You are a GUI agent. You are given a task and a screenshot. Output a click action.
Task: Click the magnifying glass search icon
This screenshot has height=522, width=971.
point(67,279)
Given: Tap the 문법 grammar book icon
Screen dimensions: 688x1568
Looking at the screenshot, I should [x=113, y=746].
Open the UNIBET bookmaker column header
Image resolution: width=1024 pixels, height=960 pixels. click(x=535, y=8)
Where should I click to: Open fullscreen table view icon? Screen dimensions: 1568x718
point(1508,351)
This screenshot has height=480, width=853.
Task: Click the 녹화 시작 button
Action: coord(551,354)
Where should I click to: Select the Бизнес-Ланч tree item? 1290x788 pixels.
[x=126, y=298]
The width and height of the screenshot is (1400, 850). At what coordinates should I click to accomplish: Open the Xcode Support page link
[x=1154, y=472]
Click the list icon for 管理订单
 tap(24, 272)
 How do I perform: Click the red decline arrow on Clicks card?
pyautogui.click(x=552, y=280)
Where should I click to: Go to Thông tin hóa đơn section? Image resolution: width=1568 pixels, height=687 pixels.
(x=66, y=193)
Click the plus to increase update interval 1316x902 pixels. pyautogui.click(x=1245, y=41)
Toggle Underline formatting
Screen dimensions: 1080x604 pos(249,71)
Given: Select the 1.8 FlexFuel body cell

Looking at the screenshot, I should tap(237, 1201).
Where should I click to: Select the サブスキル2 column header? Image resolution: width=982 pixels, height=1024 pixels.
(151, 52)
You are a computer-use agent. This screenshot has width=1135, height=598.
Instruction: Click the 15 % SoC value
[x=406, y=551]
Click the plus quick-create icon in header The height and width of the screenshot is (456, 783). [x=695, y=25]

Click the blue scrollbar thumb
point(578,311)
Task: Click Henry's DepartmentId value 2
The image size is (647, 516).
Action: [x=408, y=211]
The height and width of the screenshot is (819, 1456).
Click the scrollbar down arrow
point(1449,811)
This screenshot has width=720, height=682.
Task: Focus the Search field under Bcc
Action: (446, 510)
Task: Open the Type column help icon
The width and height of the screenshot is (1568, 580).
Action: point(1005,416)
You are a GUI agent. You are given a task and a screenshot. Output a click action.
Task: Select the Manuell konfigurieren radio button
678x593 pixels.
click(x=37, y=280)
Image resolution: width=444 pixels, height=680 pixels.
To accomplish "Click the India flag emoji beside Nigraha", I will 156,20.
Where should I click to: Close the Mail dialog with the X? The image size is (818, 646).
════════
§ TASK DETAILS: Can you write out the records again from the line with "The height and width of the screenshot is (819, 1456)." through the end of the records, substituting "scroll-down button" for "scrollbar down arrow" and changing nothing else?

§ RESULT FOR THIS TASK:
The height and width of the screenshot is (819, 1456).
Click the scroll-down button
point(1449,811)
This screenshot has width=720, height=682.
Task: Focus the Search field under Bcc
Action: (446, 510)
Task: Open the Type column help icon
The width and height of the screenshot is (1568, 580).
Action: point(1005,416)
You are a GUI agent. You are given a task and a screenshot. Output a click action.
Task: Select the Manuell konfigurieren radio button
678x593 pixels.
click(x=37, y=280)
Image resolution: width=444 pixels, height=680 pixels.
To accomplish "Click the India flag emoji beside Nigraha", I will 156,20.
Where should I click to: Close the Mail dialog with the X? The image size is (818, 646).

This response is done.